Comment le croisement entre une paisible butineuse européenne et sa cousine africaine un peu agitée a-t-elle enfanté de terribles abelha assassina(abeilles assassines en brésilien) ? C’est la question que s’est posée l’équipe de Mario Palma, biochimiste à l’Université de São Paulo.

Les chercheurs ont comparé, au sein d’une colonie d’abeilles africanisées, le cerveau des individus les plus féroces et celui des sujets dociles. Pour les différencier, ils ont lancé une balle en cuir devant une ruche. Ils ont ensuite récupéré des abeilles dont le dard était coincé dedans, soit les plus agressives, et des abeilles « sages » qui étaient restées dans le nid. Ils ont gelé leurs deux groupes, ont découpé leurs cerveaux en rondelles et ont analysé les protéines en présence. Et ils ont trouvé ce qui rendait les abeilles si féroces…
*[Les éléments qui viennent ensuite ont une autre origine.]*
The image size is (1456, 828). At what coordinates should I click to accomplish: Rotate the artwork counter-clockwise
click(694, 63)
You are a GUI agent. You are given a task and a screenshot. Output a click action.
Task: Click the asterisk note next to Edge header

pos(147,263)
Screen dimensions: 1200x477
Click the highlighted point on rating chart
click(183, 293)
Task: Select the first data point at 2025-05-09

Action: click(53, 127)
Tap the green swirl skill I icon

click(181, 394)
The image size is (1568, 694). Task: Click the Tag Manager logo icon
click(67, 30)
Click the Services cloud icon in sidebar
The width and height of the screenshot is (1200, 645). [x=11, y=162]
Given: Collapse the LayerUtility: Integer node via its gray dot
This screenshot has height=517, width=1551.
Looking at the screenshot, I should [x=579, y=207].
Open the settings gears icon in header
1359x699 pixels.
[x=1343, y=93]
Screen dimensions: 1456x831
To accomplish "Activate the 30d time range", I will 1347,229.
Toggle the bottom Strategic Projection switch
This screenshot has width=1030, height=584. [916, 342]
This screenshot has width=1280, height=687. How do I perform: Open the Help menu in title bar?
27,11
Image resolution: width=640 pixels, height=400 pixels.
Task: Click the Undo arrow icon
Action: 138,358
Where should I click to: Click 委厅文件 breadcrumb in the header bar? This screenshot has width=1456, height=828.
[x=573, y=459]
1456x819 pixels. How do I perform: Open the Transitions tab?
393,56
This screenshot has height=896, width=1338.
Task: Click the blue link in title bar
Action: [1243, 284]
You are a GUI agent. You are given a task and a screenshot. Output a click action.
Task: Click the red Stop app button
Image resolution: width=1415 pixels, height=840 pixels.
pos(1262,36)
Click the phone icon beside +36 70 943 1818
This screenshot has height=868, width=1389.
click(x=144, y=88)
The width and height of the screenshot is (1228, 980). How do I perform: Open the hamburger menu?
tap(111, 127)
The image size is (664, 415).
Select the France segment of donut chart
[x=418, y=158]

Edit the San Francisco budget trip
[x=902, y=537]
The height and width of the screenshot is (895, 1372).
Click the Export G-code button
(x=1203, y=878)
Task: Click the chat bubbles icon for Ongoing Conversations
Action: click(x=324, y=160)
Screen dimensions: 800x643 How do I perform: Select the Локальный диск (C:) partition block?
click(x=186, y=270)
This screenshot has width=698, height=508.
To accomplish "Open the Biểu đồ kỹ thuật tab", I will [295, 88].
Mieux comprendre le comportement des insectes

Leurs résultats, parus dans le Journal of Proteome Research, mettent en évidence la présence de deux protéines : l’allatostatine et la tachykinine dans le cerveau de tous les insectes. Mais chez les « tueuses » ces protéines interagissent et forment des neuropeptides (AmASTs A et AmTRPs). C’est à dire des molécules qui jouent le rôle de modulateurs dans le cerveau. Et ces derniers seraient les déclencheurs de ce comportement d’hyper agressivité. En effet, dans le cerveau des abeilles restées tranquillement au nid, aucune trace d’une telle réaction et aucune formation de neuropeptides. En revanche, lorsque l’équipe de Mario Palma a constaté qu’en injectant ces fameux peptides dans le cerveau de jeunes abeilles non-agressives, celles-ci devenaient alors aussi féroces que leurs aînées qui avaient attaqué la balle.

Ces mêmes neuropeptides se retrouvent chez d’autres insectes mais ils n’ont pas la même incidence. Ils servent notamment à réguler le comportement alimentaire et la digestion. En revanche, ils sont aussi liés à l’agressivité chez les mouches des fruits ou même chez d’autres espèces comme les souris.

L’équipe espère que ces recherches permettront de développer une technique pour protéger les humains de ces redoutables insectes. Ces résultats pourraient aussi permettre de comprendre un peu mieux la façon dont les signaux moléculaires agissent sur les circuits neuronaux pour réguler le comportement. Et pas seulement chez les insectes mais aussi chez les humains.